• [TASK REQUIREMENTS] Set down every record below exactly as it stands, leaving out the pictures.

(Stored data)
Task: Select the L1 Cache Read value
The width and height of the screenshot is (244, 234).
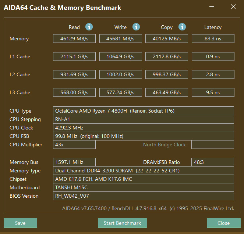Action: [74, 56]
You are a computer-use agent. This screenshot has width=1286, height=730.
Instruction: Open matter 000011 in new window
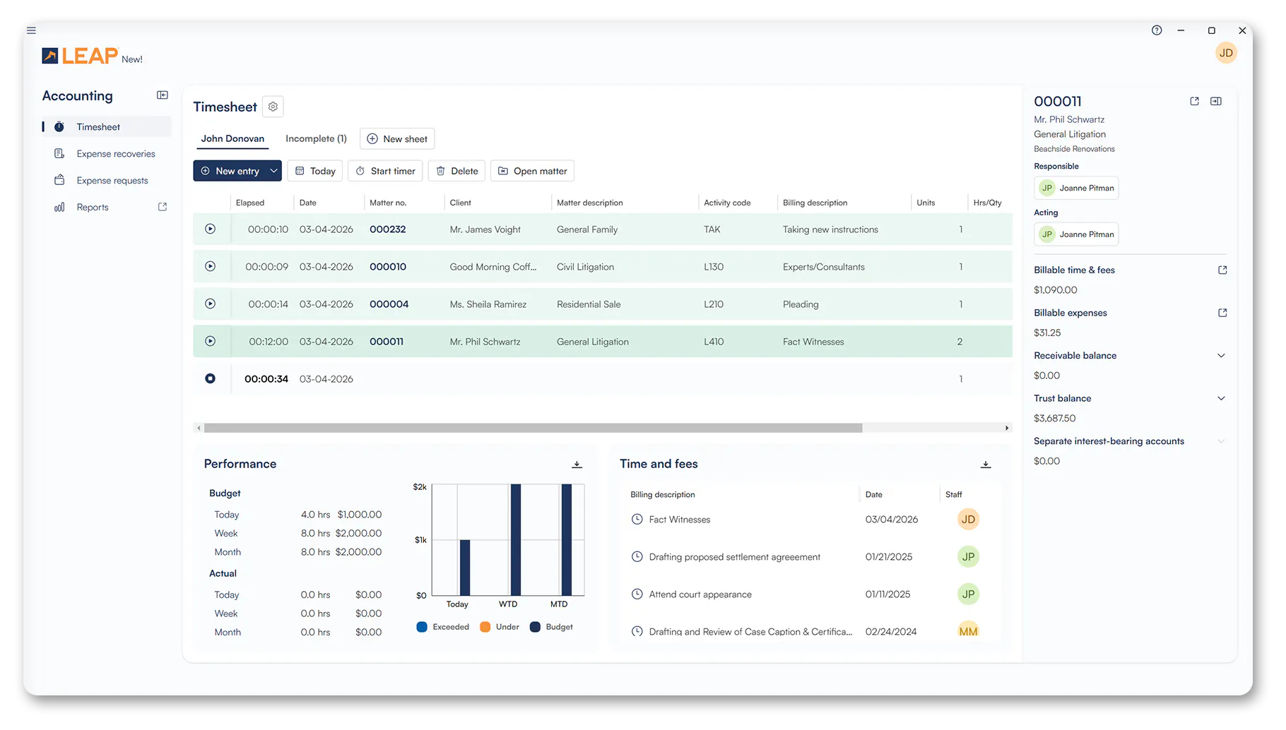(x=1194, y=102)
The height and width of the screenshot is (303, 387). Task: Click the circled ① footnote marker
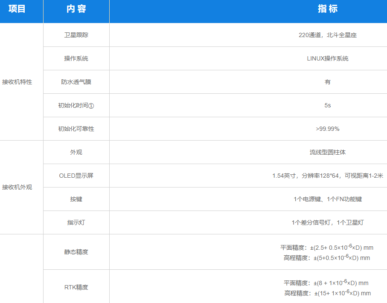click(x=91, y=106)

• [SOLVED EXERCISE]
Task: Select the L1 Cache Read value
The width and height of the screenshot is (244, 234).
Action: [74, 56]
You are a computer-use agent. This screenshot has width=1286, height=730.
Instruction: Open matter 000011 in new window
(x=1194, y=102)
The height and width of the screenshot is (303, 387). Task: Click the circled ① footnote marker
click(x=91, y=106)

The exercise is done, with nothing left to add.